The law was named after its sponsor, Representative Horace F. Page, a Republican who introduced it to "end the danger of cheap Chinese labor and immoral Chinese women". The Page Act was supposed to strengthen the ban against “coolie” laborers, by imposing a fine of up to $2,000 and maximum jail sentence of one year upon anyone who tried to bring a person from China, Japan, or any Asian country to the United States “without their free and voluntary consent, for the purpose of holding them to a term of service”. However, these provisions, as well as those regarding convicts “had little effect at the time”. On the other hand, the ban on female Asian immigrants was heavily enforced and proved to be a barrier for all Asian women trying to immigrate, especially Chinese.

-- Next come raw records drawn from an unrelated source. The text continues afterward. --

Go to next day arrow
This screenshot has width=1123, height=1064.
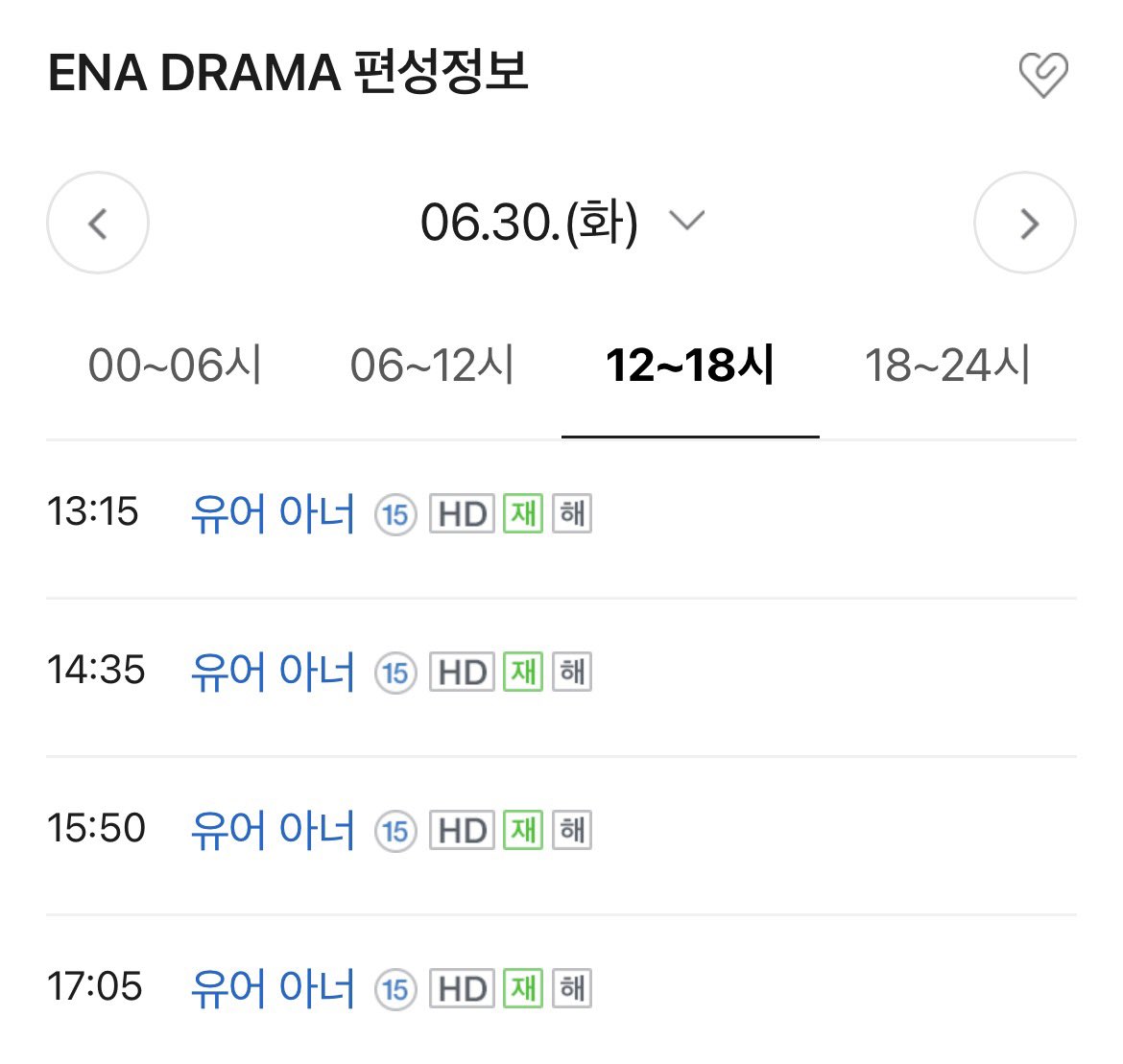tap(1025, 223)
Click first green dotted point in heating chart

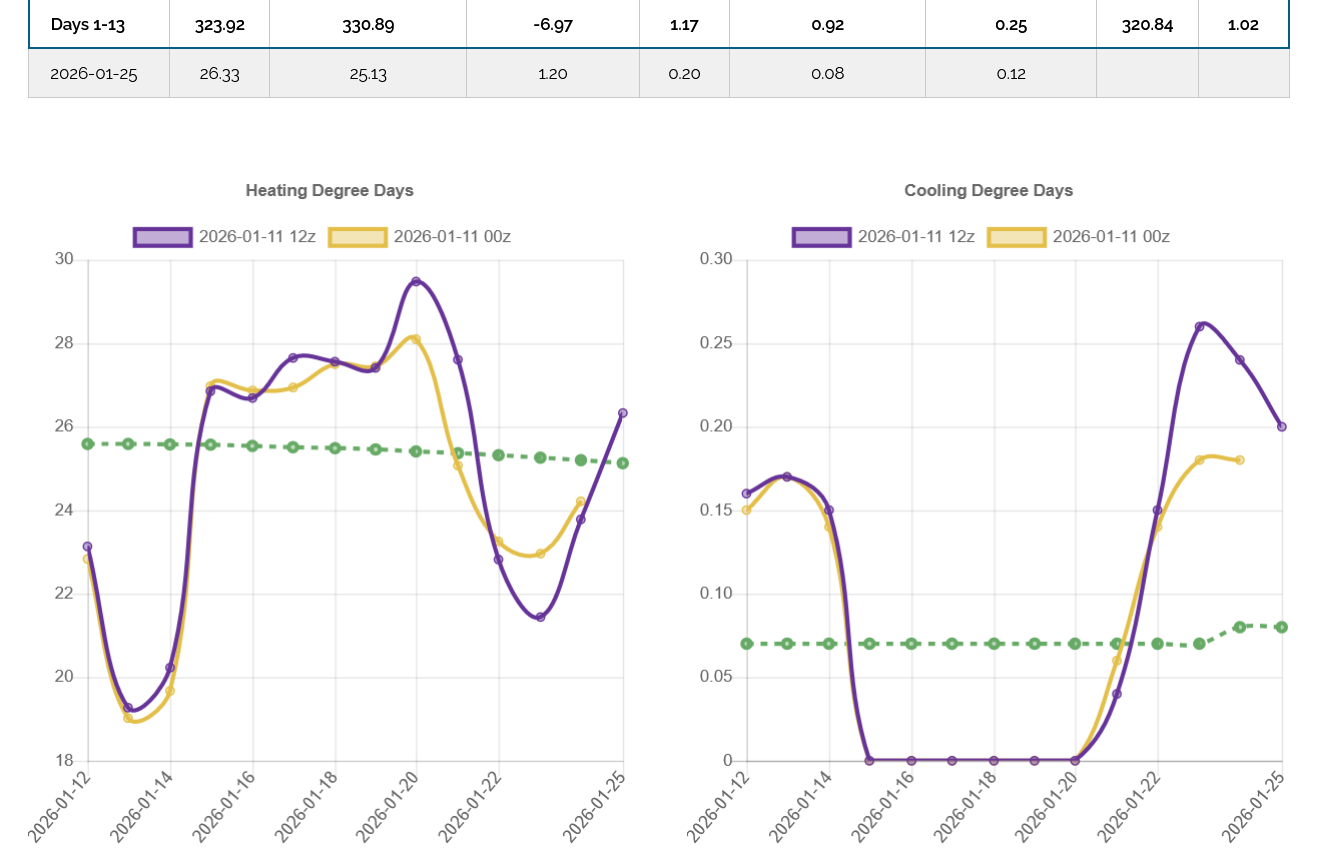[x=88, y=444]
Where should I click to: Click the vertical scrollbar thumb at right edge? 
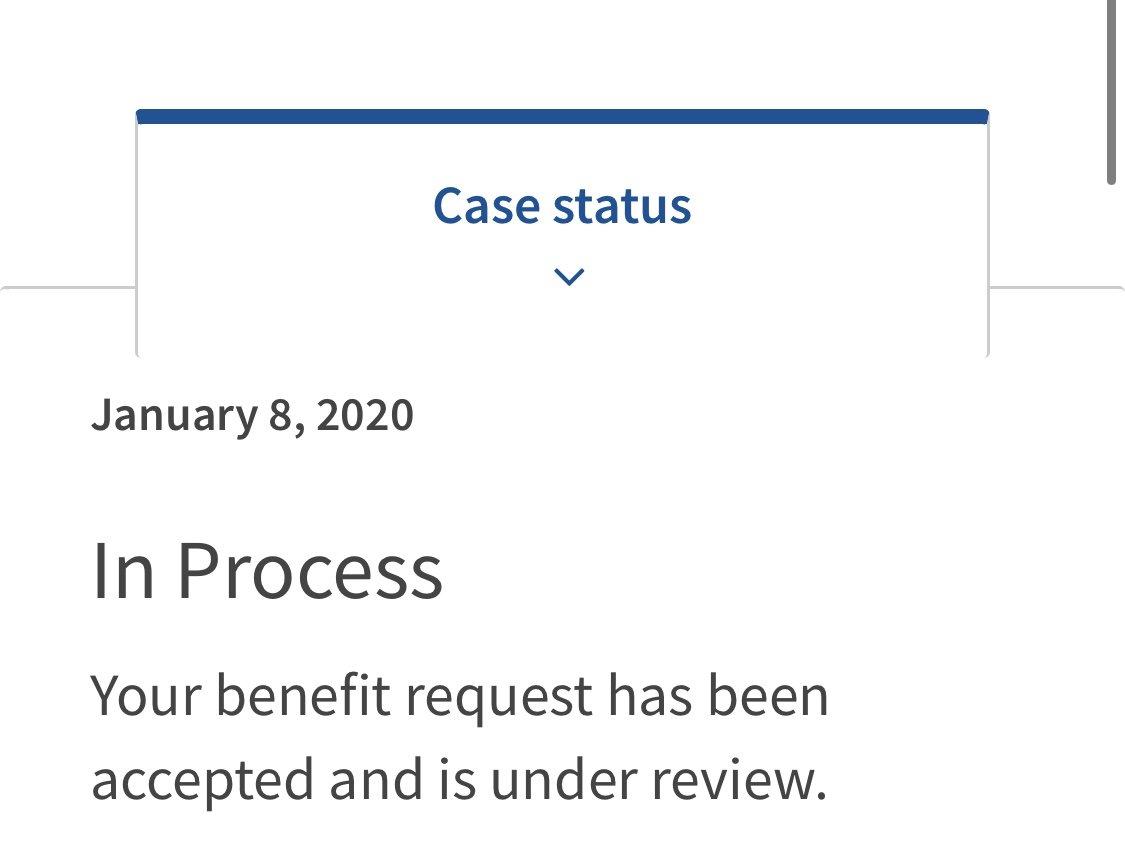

The first Chinese immigrants to the United States were overwhelmingly males, the majority of whom began arriving in 1848 as a part of the California Gold Rush. They intended to make money in the United States and then return to their country, so even though more than half had wives and families, they stayed in China. However, anti-Chinese sentiment could already be found in discriminatory laws in 1852 that limited Chinese possibilities. The California State Legislature assumed that Chinese men were forced to work under long-term service contracts, when in reality immigrants to America were not coolies, but borrowed money from brokers for their trip and paid the money back plus interest through work at their first job. Without enough money to send for their wives, a prostitution industry developed in the male Chinese immigrant community and became a serious issue to white Americans living in San Francisco. Laws specifically directed at Chinese women immigrants were created even though prostitution was fairly common in the American West among many nationalities. Many of those in favor of Chinese exclusion were not worried about the experiences and needs of poor Chinese girls that were being sold or tricked into prostitution, but about “the fate of white men, white families, and a nation constructed as white”. Chinese men hurt white men’s ability to earn money, “while Chinese women caused disease and immorality among white men”. Both Chinese male “coolies” and Chinese female prostitutes were linked to slavery, which added to the American animosity toward them since slavery and involuntary servitude was abolished in 1865. Male-laborers were central to the anti-Chinese movement, so one might expect lawmakers to focus on excluding men from immigration, but instead they concentrated on women in order to protect the American system of monogamous marriages. Therefore, the number of immigrants (majority male) entering the U.S. from China during the Page Act’s enforcement “exceeded the total for any other seven year period, before passage of the Exclusion Act in 1882, by at least thirteen thousand,” but the female population dropped from 6.4 percent in 1870 to 4.6 percent in 1880.